TASK ITEM:
Taking the line that contains "561.862.0244 (96, 1741)" as the starting point, give again exactly every line up to and including the last line of the records below.

ENTRIES SHOWN:
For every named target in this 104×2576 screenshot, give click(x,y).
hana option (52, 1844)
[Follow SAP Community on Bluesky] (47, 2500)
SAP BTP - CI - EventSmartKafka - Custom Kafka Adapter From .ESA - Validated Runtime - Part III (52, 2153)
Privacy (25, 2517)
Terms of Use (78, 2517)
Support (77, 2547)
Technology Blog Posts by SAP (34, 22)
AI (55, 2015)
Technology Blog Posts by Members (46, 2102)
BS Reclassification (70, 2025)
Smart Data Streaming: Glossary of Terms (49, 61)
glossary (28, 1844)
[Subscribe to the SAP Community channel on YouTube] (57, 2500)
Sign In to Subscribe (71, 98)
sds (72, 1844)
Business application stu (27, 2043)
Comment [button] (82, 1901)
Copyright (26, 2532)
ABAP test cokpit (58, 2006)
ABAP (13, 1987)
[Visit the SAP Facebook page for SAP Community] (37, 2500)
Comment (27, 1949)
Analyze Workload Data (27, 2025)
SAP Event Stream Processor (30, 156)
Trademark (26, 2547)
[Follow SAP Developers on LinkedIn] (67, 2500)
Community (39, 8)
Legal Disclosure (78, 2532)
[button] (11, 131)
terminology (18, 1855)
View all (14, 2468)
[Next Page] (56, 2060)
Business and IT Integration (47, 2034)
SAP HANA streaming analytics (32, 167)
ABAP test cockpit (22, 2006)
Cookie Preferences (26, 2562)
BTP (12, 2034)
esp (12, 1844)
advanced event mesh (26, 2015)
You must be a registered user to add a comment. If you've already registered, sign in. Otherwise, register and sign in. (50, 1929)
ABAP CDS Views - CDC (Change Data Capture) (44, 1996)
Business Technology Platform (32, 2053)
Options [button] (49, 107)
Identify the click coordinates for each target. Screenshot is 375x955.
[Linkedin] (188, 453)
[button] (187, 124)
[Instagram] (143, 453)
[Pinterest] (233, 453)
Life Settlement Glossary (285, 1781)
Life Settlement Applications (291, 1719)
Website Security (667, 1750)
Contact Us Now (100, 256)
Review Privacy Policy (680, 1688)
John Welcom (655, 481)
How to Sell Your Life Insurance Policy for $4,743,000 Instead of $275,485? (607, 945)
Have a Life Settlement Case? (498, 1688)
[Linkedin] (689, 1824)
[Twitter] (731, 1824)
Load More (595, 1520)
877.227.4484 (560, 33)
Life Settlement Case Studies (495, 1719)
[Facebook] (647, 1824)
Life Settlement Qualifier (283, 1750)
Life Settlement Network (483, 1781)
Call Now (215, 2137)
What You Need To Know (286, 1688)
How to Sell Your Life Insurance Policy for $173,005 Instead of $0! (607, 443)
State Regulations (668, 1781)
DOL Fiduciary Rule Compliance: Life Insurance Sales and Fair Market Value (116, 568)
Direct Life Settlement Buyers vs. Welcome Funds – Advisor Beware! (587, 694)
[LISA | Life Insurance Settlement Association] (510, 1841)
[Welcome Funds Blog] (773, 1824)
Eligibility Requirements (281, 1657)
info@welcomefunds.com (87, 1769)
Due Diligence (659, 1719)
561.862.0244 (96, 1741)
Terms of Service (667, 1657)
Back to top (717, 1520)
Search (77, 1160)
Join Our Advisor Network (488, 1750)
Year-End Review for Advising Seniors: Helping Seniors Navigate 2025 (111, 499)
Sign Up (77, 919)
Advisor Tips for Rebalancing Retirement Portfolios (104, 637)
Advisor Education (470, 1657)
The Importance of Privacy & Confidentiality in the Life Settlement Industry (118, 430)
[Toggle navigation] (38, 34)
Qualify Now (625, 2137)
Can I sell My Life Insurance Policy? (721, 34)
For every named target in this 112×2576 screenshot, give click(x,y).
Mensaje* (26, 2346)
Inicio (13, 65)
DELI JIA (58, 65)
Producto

ANSWER SPACE:
561.862.0244 (96, 1741)
Terms of Service (667, 1657)
Back to top (717, 1520)
Search (77, 1160)
Join Our Advisor Network (488, 1750)
Year-End Review for Advising Seniors: Helping Seniors Navigate 2025 (111, 499)
Sign Up (77, 919)
Advisor Tips for Rebalancing Retirement Portfolios (104, 637)
Advisor Education (470, 1657)
The Importance of Privacy & Confidentiality in the Life Settlement Industry (118, 430)
[Toggle navigation] (38, 34)
Qualify Now (625, 2137)
Can I sell My Life Insurance Policy? (721, 34)
For every named target in this 112×2576 screenshot, give click(x,y).
Mensaje* (26, 2346)
Inicio (13, 65)
DELI JIA (58, 65)
Producto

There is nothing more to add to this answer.